A partir de 1914, Isidore fils transforme l’artisanat en mosaïque artistique et industrielle : il a fréquenté l’école des Beaux-Arts de Rennes et voyagé en Europe centrale, où l’Art Déco est très en vogue. En 1992, il épouse Marcelle Favret, fille du mosaïste Pietro Favret. Ensemble ils participent à de nombreux chantiers, en collaboration avec des architectes et des artistes. L’entreprise compte alors jusqu’à 140 ouvriers, avec des succursales à Nantes, Angers, Dinard. Dans le grand Ouest, on répertorie 122 villes possédant des œuvres d’Odorico.
Mais la mosaïque devient peu à peu désuète, remplacée par le carrelage, le linoléum et la moquette. En 1945, Isidore Odorico décède et lui succède Pierre Janvier, un contremaitre, jusqu’à la fermeture de l’entreprise en 1978. Ce dernier a fait don au Musée de Bretagne de 999 dessins, esquisses, calques créés par la famille Odorico et ses successeurs.
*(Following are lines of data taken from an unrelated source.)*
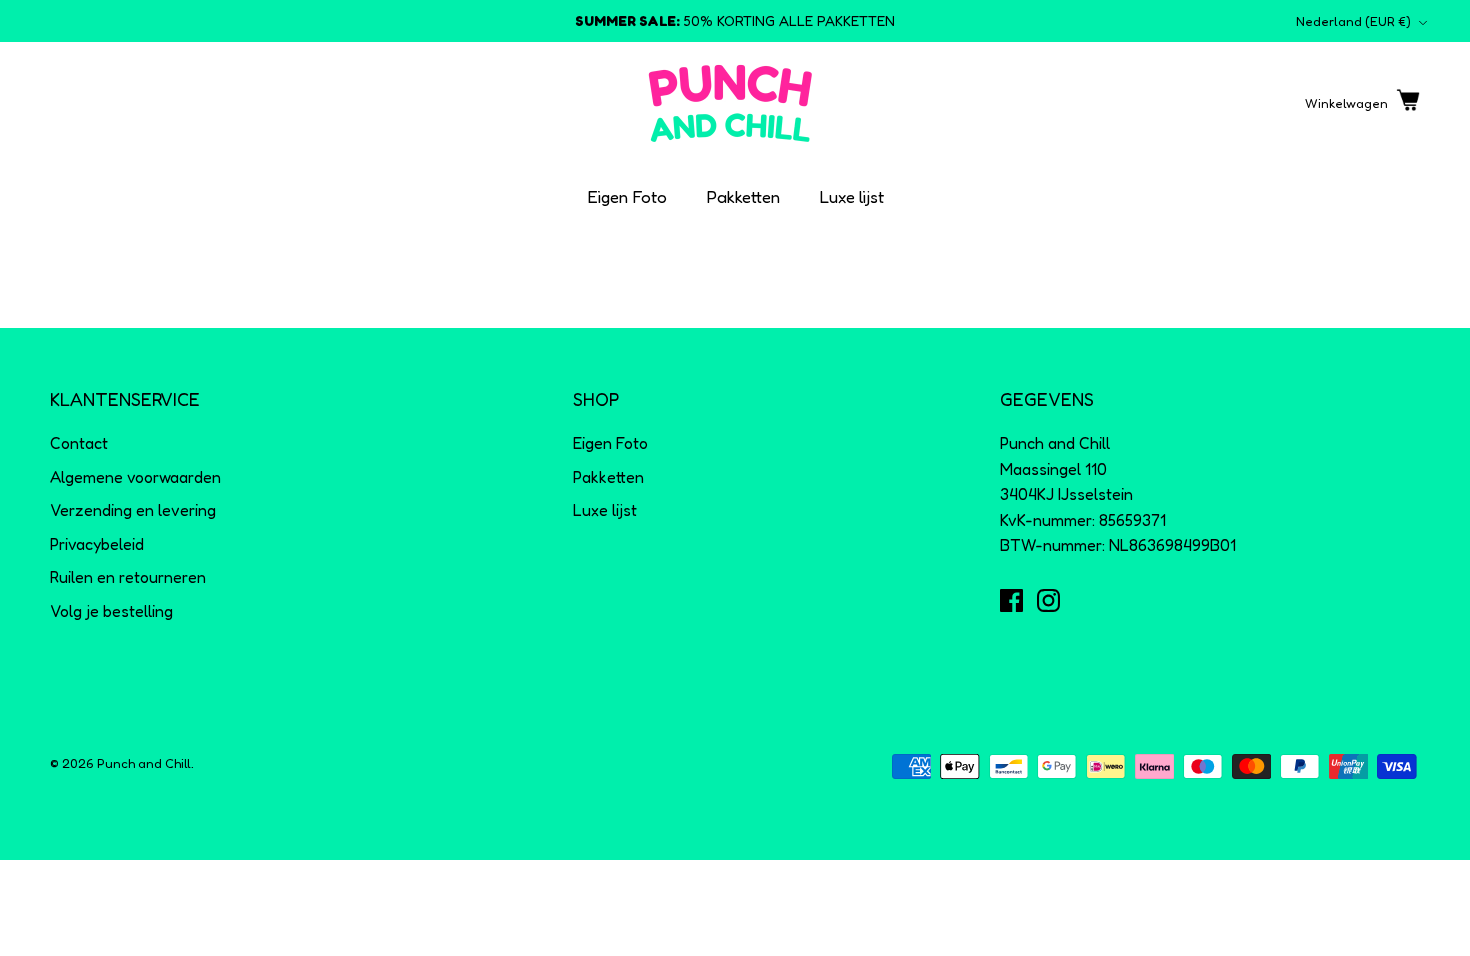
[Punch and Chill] (730, 103)
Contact (79, 443)
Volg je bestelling (111, 611)
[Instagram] (1048, 600)
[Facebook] (1011, 600)
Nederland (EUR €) (1353, 21)
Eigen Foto (627, 196)
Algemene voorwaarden (135, 477)
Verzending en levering (133, 510)
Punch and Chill (144, 763)
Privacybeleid (97, 544)
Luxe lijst (852, 196)
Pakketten (743, 196)
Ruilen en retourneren (128, 577)
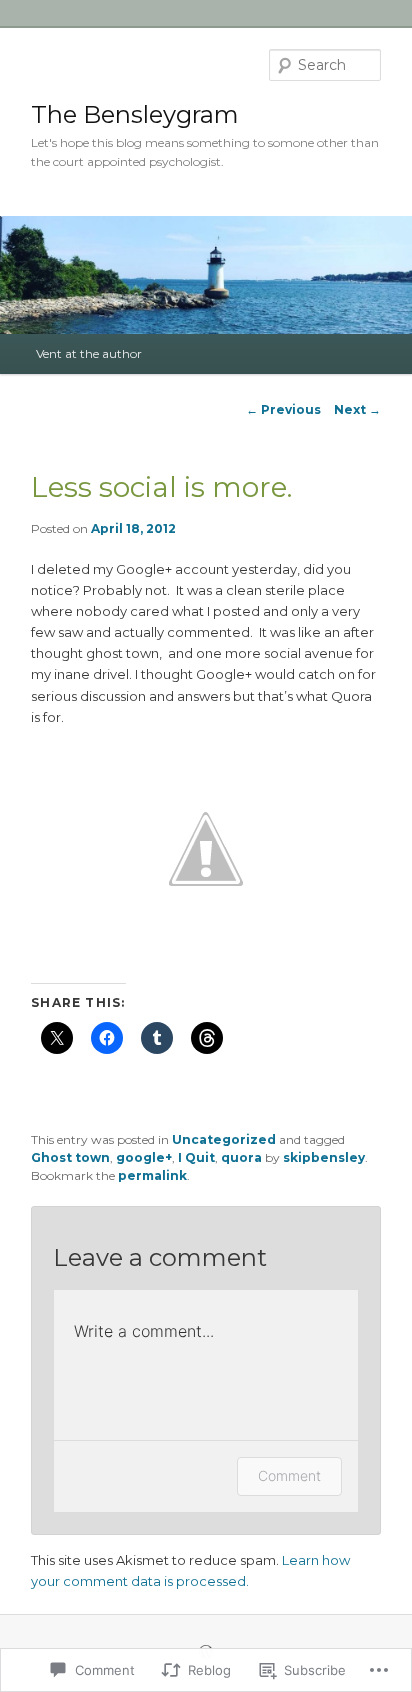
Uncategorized (224, 1139)
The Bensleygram (135, 114)
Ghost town (70, 1157)
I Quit (196, 1157)
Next (357, 409)
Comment (289, 1475)
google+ (144, 1157)
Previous (283, 409)
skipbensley (324, 1157)
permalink (152, 1175)
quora (241, 1157)
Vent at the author (89, 353)
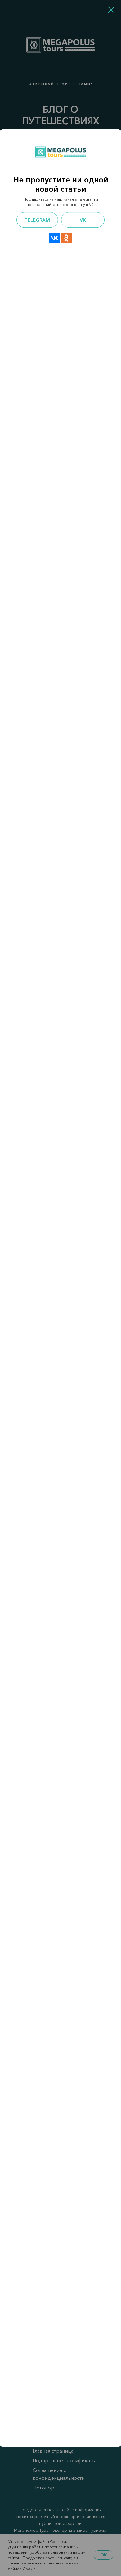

Sous la houlette de notre guide passionné, nous avons déambulé dans le centre de Rennes pour découvrir d’abord les paillassons des maisons, la magnifique façade de l’ancienne épicerie Valton, rue d’Antrain. Autour de la place de la mairie, le sol sobre du Panthéon, les couleurs chatoyantes des sols des magasins avec leurs motifs en cercles, les tesselles des façades des magasins aux tons dégradés rappelant les pixels d’aujourd’hui. Petite « mise en bouche avant la découverte de la piscine St Georges, inaugurée en 1926, classée aux Monuments Historiques en 2016 et toujours en activité, pour le sport mais aussi comme lieu de festivités. Ses murs sont tapissés de dégradés de bleus, ses bassins de vert, jaune et marron. En 2017, elle fit déclarée 8ème plus belles piscine du monde à l’occasion d’une exposition temporaire : c’est la Lune géante de Luke Jerram.

Nous terminons notre visite dans le quartier St Helier devant la maison d’Odorico, construite en 1939 dans le style Art Déco, sur l’emplacement de l’ancien atelier.
Si vous voulez illustrer et/ou poursuivre cette aventure, taper « Odorico » sur le moteur de recherche et vous aurez la surprise de découvrir moultes articles et vidéos passionnantes. Sinon, de jolies balades à pieds à St Brieuc, Etables, Erquy, St Quay ou Dinard, pour re-découvrir ces œuvres près de chez vous.
Encore éblouis par la lumière des mosaïques, nous quittons le centre minéral de Rennes pour son faubourg arboré de Beauregard et le FRAC. Magnifique Musée contemporain, dessiné par Odile Decq, née à Laval en 1955, et inauguré en 2012. Le bâtiment juxtapose l’œuvre monumentale d’Aurélie Nemours : « L’alignement de XXI°siècle »de 72 stèles. L’unique sculpture de l’artiste, sa dernière œuvre et sa conclusion. Elle décède en 2015 à l’âge de 94 ans.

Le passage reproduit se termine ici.